## Exercise
Extract the part of the commentary on health insurers below that starts with "Having met with" and goes on through "winning market share.", copying it word for word.

Document excerpt START

Having met with all three companies since Humana’s announcement, we think those worries are excessive. The reality seems simpler: Humana offered lower prices than UnitedHealth and Elevance in 2023, and that now looks like an underwriting mistake. We don’t expect MCOs we are holding in the portfolio to see pressure to the same extent as Humana. Further, the MCOs reprice their policies annually, and having been bitten once, Humana now plans to keep its pricing higher for the next two years. That gives UnitedHealth and Elevance scope to maintain their pricing while potentially winning market share.
3. Negative headlines for UnitedHealth
Recently, UnitedHealth has had its own problems. In February, one of its recently acquired units suffered a cyberattack, threatening patient data and necessitating a halt in billing and payment services to some care providers. The episode reveals a threat to the broader healthcare industry, as patient data is seen as highly valuable to bad actors. To its credit, UnitedHealth advanced more than US$3bn from its own balance sheet to help providers suffering through the outage, and it has since restored payment services. While the cyberattack was serious, we believe its perceived impact on UnitedHealth’s intrinsic value will be short-lived.
... we believe the companies can grow earnings per share by 12-15% per annum for years to come.
UnitedHealth is also the subject of a US antitrust investigation. We struggle to see an argument that UnitedHealth has harmed its customers. Its Optum care provider business helps achieve better outcomes for patients at a lower cost. UnitedHealth connecting the dots from government programmes to plan administration to care providers has been a net positive for patients and for the financial soundness of the US healthcare system.

Document excerpt END
Available data START

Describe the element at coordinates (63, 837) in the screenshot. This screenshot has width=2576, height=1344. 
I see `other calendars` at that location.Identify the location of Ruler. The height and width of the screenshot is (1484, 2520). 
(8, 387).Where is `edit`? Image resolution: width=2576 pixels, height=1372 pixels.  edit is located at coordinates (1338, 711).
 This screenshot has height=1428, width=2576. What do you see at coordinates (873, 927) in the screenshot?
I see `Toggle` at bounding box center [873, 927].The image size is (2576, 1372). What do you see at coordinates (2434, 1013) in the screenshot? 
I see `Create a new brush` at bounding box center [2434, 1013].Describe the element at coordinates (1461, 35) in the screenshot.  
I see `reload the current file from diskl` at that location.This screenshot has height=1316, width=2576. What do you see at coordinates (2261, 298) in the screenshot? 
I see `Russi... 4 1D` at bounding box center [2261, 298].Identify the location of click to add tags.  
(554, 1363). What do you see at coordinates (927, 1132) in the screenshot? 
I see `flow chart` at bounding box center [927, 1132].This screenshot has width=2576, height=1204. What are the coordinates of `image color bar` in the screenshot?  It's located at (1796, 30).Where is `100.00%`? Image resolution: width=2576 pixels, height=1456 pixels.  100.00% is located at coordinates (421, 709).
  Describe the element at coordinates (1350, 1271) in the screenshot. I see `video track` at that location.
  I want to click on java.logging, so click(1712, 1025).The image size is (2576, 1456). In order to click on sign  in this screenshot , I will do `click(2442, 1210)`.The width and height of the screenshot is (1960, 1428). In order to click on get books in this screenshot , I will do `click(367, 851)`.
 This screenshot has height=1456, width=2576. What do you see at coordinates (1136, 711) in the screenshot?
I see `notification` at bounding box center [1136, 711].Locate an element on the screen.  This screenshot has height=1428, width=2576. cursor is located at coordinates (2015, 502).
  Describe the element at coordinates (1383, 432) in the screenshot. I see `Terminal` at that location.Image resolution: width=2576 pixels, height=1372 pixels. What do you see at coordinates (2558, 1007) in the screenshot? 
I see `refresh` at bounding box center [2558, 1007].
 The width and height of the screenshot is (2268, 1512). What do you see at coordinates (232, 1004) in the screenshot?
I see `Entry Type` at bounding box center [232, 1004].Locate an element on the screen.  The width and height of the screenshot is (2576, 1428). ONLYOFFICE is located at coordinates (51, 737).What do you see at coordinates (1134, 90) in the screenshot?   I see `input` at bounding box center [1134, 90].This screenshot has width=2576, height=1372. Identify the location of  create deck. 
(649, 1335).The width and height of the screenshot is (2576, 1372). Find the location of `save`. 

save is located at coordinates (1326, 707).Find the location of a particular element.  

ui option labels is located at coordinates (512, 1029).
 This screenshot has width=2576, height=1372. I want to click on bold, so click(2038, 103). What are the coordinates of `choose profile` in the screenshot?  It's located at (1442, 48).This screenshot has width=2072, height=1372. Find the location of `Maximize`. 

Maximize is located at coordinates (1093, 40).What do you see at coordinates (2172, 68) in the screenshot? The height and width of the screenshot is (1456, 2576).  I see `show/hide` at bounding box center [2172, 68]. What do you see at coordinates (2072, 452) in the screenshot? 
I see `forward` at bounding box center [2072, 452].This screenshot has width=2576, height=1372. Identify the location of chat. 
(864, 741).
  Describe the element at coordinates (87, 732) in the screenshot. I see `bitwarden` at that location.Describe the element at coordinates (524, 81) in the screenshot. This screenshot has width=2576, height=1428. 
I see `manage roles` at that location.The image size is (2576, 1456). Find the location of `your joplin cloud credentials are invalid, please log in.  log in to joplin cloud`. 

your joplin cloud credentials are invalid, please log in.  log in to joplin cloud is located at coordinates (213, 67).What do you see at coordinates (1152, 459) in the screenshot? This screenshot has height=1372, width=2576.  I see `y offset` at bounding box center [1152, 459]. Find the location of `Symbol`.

Available data END

## Your response
Having met with all three companies since Humana’s announcement, we think those worries are excessive. The reality seems simpler: Humana offered lower prices than UnitedHealth and Elevance in 2023, and that now looks like an underwriting mistake. We don’t expect MCOs we are holding in the portfolio to see pressure to the same extent as Humana. Further, the MCOs reprice their policies annually, and having been bitten once, Humana now plans to keep its pricing higher for the next two years. That gives UnitedHealth and Elevance scope to maintain their pricing while potentially winning market share.